In 1990, before the collapse of the Soviet Union, the Moscow City Council changed the names of many, but not all, city streets that honored communist leaders associated with Soviet atrocities. Today, Russian civic activists are calling for a completion of the renaming process. But as VOA Moscow Correspondent Peter Fedynsky reports, many city residents are comfortable with current names and are not aware of the bloody history they represent.
During the Soviet era, the Ural Mountains city of Yekaterinburg was called Sverdlovsk in honor of Bolshevik revolutionary Yakov Sverdlov, who helped organize the murder of Russia's last czar, Nicholas II and his family 90 years ago. A monument to Sverdlov still stands in the city.
Civic activists in Moscow have launched a campaign to remove monuments and to rename Russian streets and places that honor communist leaders.
Vladimir Lavrov, a historian at the Russian Academy of Sciences, says street names reflect a nation's values.
Lavrov says there is an absence of a certain world view in Russia; an indiscriminate world view and lack of direction, which confuses and disorients people, in particular the youth.
1905 Street in central Moscow is named after a violent uprising against the czarist regime that year. Bolsheviks consider the rebellion to have been a precursor of the 1917 Communist Revolution.
Activists today are seeking to return the street's pre-Communist name, New Jerusalem Street, saying people would associate it with peace and God, rather than guns and bloodshed.
But an informal sampling of local residents indicates little popular demand for change.
Sergei is a college student. He admits he does not know enough history about the 1905 uprising and the earlier name of his street, New Jerusalem. But given what little he knows, he says he likes the name '1905' better.
Vladimir Lavrov suggests that ignorance of history is reflected in the contradictory results of a recent public-opinion survey to name the 50 greatest Russians. Coming on top were Czar Nicholas, who was murdered by the communists, and Josef Stalin - arguably the greatest mass murderer in history. The historian says continued veneration of the communist dictator elicits fear of Russia.
Lavrov says continued reverence for Stalin provides an excuse to those who already hate Russia, and a reason for other countries to do everything to wall themselves off from us, which includes joining NATO, or deploying a missile defense system on their territory.
The headquarters of Russia's Federal Security Service is located on a square once named after Felix Dzherzinsky, former head of FSB's predecessor - the KGB that persecuted countless millions through the 1980's. The square has been renamed Lubyanka Square, a traditional name.
But political observer Masha Lipman of the Moscow Carnegie Center says name changes do not change reality.

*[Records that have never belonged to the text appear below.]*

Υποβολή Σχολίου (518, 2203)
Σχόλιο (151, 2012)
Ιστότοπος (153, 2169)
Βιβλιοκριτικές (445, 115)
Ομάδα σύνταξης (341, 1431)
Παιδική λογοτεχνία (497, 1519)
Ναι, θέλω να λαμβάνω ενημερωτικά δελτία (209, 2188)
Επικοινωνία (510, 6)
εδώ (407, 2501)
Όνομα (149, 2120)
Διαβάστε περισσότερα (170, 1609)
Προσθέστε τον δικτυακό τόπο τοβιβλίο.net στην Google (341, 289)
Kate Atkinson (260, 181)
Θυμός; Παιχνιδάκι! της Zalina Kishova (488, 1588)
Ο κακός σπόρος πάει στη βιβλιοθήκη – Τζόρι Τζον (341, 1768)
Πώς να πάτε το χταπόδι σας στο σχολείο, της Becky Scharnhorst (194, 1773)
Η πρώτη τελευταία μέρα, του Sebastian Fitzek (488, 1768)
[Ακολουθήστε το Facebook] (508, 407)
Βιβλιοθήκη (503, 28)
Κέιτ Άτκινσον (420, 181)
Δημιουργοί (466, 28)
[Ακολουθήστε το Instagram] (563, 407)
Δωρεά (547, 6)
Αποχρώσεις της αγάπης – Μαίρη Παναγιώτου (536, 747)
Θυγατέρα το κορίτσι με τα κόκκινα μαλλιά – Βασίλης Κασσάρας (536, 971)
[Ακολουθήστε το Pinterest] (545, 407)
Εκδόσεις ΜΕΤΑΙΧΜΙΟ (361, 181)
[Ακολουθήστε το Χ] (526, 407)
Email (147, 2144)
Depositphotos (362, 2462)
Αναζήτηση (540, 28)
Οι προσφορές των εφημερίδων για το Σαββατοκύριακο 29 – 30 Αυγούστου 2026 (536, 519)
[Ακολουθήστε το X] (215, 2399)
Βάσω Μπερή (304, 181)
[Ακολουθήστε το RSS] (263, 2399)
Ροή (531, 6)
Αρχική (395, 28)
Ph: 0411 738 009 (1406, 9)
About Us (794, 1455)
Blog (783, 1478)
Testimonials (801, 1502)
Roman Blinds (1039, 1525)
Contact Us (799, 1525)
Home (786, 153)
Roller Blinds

"Given the fact that Putin's main pool of personnel was and remains today the successor to the KGB, the Federal Security Service in Russia, this is an issue that the nation is absolutely averse to reckoning with," Lipman said. "And renaming the streets named after figures from the distant past will change nothing in the perception of the Russian people."
Lipman notes that even superficial condemnation of communism is better than none at all. Nonetheless, she says it is important Russians not mistake the superficial with a necessary national reckoning with their country's dark Soviet past.